Tuesday, March 21, 2006

...In the ministry of propaganda department..

I was reading this story from the AP regarding Bush's press conference today, when I came across this little line that jumped out at me like a barracuda from a hole in a coral reef:
Nearly four out of five Americans, including 70 percent of Republicans, believe civil war will break out in Iraq, according to a recent AP-Ipsos poll.
Okay... when does a "belief" translate into reality? What possible relevance can a mere belief impose, one way or another, on a reality that is thousands of miles and a world away from those who hold that belief? And why the need to bring that belief to the forefront of a story by a medium that is supposedly charged with reporting fact?
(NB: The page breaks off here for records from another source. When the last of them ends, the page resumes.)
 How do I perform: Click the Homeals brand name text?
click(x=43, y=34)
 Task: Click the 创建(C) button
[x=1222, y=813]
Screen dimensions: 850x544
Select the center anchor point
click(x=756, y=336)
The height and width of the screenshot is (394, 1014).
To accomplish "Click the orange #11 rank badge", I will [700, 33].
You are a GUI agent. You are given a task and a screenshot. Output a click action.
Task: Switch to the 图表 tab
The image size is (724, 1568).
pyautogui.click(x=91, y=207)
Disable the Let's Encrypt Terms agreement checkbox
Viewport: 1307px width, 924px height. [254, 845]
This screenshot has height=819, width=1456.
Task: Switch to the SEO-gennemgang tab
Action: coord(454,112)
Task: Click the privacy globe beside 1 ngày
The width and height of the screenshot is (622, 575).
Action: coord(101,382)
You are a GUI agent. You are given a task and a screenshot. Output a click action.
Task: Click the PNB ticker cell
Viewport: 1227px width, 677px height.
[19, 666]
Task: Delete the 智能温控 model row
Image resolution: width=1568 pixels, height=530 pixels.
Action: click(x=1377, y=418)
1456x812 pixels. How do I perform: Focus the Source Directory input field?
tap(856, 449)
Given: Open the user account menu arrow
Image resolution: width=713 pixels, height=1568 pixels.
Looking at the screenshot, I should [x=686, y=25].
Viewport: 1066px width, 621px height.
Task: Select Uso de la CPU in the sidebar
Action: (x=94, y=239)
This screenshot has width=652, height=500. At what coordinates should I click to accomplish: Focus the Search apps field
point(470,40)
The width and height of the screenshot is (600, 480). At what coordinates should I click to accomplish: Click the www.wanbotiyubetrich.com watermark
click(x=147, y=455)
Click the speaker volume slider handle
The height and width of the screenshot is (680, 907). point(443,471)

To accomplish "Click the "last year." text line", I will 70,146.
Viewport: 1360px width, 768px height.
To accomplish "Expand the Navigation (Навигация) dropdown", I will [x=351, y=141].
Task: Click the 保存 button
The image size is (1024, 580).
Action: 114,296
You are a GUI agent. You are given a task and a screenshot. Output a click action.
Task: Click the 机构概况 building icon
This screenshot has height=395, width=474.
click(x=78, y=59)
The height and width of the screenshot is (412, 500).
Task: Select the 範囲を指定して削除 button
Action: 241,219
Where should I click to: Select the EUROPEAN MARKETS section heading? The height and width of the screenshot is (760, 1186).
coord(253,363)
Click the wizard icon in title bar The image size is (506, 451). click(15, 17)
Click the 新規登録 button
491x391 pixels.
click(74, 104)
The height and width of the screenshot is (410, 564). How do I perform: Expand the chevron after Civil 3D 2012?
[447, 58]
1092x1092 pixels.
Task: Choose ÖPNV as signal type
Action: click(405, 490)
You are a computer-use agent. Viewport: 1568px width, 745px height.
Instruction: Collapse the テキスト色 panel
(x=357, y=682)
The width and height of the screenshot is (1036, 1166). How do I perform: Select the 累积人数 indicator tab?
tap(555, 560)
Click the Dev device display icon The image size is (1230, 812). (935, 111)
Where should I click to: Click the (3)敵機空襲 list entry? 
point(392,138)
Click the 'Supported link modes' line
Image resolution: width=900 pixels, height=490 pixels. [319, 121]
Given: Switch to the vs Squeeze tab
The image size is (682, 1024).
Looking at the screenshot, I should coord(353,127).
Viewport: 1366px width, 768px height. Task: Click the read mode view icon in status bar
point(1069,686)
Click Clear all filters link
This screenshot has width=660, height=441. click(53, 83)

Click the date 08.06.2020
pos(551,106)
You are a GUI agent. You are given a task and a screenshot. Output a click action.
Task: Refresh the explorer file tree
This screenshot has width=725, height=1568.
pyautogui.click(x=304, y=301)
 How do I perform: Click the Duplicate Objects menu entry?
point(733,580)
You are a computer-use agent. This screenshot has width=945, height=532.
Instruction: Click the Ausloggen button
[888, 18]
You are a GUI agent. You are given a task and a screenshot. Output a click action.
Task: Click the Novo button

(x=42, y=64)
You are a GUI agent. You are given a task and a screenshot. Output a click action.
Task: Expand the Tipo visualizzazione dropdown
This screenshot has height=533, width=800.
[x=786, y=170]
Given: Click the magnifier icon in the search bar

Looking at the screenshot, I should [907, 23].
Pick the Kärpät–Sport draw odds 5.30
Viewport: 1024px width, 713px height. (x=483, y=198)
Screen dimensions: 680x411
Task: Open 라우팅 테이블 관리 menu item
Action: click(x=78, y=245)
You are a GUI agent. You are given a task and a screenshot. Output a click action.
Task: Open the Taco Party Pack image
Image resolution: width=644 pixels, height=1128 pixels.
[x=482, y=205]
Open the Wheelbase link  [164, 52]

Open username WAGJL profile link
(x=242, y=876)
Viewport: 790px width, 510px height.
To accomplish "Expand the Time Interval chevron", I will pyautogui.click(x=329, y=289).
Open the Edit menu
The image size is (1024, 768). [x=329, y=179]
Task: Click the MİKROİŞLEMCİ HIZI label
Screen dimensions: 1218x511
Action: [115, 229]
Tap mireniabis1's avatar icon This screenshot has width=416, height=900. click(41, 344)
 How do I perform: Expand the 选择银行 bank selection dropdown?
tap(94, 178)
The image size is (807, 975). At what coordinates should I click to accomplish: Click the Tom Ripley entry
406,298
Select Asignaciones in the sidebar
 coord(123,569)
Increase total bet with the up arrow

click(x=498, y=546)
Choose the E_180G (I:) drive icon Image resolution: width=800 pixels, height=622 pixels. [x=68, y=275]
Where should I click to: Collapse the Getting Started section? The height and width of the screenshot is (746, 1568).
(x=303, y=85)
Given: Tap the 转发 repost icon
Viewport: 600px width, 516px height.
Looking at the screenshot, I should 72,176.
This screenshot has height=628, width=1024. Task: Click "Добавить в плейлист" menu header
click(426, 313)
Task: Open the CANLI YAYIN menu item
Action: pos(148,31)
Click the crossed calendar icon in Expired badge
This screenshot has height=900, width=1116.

The only relevance that I can see is the relevance of wishful thinking on the press' part that such a scenario will indeed be the case; that tens of thousands of Iraqis will die in such a conflict; allowing their self-righteous collective bony finger of indignation to be righteously pointed at their real enemy; who in their case is not the terrorist element fighting our soldiers and blowing up civilians in Iraq, but President George W. Bush, himself.

And with regard to defending one of their own dinosaurs,
On Iraq, Bush bristled at a suggestion that he had wanted to wage war against that country since early in his presidency.

"I didn't want war. To assume I wanted war is just flat wrong ... with all due respect," he told a reporter. "No president wants war." To those who say otherwise, "it's simply not true," Bush said.

This un-named reporter was none other than that dimentia-ridden dinosaur, Helen Thomas. Why is she still in the White House Press Corp, anyway? Rather than a business suit, perhaps she should be fitted with a straitjacket.